* PROBLEM STATEMENT
Nothing but the lines from the one containing "This screenshot has width=669, height=498." through the final line of the listing should appear in the answer, each exactly as written.

* EXCERPTED RECORDS

====

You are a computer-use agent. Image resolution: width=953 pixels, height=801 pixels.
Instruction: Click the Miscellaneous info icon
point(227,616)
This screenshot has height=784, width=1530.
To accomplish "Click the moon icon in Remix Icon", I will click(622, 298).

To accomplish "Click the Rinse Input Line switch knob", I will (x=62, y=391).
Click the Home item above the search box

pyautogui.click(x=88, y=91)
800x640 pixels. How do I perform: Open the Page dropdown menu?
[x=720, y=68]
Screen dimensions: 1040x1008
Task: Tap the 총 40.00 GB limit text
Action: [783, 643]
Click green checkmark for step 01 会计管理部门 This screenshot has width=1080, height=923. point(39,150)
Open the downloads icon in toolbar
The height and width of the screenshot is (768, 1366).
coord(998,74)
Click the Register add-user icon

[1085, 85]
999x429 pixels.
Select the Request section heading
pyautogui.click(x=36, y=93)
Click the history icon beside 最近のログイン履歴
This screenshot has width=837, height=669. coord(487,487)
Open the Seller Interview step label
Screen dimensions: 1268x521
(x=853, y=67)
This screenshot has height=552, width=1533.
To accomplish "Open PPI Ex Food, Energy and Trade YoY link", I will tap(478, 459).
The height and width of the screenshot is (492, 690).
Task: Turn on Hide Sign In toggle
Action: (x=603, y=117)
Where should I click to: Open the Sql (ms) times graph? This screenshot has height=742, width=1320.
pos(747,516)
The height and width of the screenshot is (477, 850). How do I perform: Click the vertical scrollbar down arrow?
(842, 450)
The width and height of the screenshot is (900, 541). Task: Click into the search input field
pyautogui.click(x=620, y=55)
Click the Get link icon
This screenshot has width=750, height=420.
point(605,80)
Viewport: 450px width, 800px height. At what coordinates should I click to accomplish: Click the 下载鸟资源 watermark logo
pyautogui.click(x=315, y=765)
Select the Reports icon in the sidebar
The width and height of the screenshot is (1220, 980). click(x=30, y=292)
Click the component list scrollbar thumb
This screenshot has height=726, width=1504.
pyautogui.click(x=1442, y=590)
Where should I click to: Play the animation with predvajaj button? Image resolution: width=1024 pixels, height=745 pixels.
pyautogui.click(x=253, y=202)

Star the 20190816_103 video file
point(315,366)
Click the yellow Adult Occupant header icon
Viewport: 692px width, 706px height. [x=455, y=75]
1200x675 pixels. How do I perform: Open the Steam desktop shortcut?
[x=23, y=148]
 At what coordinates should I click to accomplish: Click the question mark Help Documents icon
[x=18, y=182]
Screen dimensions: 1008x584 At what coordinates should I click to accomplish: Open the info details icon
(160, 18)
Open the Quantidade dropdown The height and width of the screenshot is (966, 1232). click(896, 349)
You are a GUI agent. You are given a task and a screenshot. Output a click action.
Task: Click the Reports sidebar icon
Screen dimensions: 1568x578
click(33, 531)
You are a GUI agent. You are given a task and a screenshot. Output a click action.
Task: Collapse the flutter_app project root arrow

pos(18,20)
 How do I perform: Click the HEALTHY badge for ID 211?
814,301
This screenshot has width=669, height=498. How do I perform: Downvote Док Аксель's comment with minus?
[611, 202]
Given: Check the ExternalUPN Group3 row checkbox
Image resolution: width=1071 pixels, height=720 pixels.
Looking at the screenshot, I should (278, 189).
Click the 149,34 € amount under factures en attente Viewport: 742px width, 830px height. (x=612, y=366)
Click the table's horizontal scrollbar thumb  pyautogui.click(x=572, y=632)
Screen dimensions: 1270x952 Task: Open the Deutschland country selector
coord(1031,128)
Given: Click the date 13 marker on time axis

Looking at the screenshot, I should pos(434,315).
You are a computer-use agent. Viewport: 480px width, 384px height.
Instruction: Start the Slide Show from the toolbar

====

* EXPECTED ANSWER
This screenshot has width=669, height=498. How do I perform: Downvote Док Аксель's comment with minus?
[611, 202]
Given: Check the ExternalUPN Group3 row checkbox
Image resolution: width=1071 pixels, height=720 pixels.
Looking at the screenshot, I should (278, 189).
Click the 149,34 € amount under factures en attente Viewport: 742px width, 830px height. (x=612, y=366)
Click the table's horizontal scrollbar thumb  pyautogui.click(x=572, y=632)
Screen dimensions: 1270x952 Task: Open the Deutschland country selector
coord(1031,128)
Given: Click the date 13 marker on time axis

Looking at the screenshot, I should pos(434,315).
You are a computer-use agent. Viewport: 480px width, 384px height.
Instruction: Start the Slide Show from the toolbar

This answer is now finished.